- _WORK ITEM_:
Pull out each line of the records holding the string "field".

------ RECORD SET

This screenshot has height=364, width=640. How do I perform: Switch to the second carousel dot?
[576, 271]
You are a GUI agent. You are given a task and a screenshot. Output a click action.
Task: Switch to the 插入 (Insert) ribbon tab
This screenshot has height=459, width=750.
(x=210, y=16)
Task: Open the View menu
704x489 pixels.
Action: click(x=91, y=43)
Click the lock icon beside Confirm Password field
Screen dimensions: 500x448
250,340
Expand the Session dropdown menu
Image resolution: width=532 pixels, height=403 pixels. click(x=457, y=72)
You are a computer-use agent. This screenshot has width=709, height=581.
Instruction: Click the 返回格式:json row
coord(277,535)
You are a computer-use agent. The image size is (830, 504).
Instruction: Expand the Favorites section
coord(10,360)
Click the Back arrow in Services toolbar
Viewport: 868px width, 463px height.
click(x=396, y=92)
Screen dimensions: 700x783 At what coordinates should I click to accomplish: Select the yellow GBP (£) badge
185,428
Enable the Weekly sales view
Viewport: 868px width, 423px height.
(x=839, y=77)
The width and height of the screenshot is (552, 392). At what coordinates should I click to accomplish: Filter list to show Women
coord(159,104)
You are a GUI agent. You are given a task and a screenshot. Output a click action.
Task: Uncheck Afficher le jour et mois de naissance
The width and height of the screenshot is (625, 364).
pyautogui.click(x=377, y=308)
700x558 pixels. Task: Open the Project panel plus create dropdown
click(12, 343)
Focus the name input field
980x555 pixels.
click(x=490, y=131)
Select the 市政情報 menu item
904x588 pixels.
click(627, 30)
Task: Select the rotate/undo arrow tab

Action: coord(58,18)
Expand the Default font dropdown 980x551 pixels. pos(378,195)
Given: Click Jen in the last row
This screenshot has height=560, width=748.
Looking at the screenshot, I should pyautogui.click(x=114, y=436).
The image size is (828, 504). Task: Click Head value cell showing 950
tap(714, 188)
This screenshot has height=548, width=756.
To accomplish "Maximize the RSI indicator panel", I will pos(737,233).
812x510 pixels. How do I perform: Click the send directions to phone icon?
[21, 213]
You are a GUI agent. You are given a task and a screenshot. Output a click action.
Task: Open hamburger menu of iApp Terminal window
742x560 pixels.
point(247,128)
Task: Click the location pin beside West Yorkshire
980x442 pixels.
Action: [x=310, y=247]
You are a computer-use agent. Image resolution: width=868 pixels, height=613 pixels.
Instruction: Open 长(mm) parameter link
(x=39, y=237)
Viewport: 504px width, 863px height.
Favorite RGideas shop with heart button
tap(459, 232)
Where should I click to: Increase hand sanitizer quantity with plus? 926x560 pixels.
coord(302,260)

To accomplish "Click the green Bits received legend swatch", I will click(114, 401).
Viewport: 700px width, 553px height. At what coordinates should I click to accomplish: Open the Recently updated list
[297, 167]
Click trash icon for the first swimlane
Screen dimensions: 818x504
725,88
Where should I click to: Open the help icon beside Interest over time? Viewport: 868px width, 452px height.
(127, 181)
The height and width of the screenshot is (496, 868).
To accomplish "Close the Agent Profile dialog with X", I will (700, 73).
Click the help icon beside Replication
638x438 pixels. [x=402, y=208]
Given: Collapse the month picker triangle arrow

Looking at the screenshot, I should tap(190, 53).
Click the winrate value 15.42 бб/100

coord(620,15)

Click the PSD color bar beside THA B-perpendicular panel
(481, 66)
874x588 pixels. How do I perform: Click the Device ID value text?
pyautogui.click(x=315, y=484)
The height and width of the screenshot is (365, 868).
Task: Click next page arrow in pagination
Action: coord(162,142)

------------

- _TASK OUTPUT_:
Click the lock icon beside Confirm Password field
Focus the name input field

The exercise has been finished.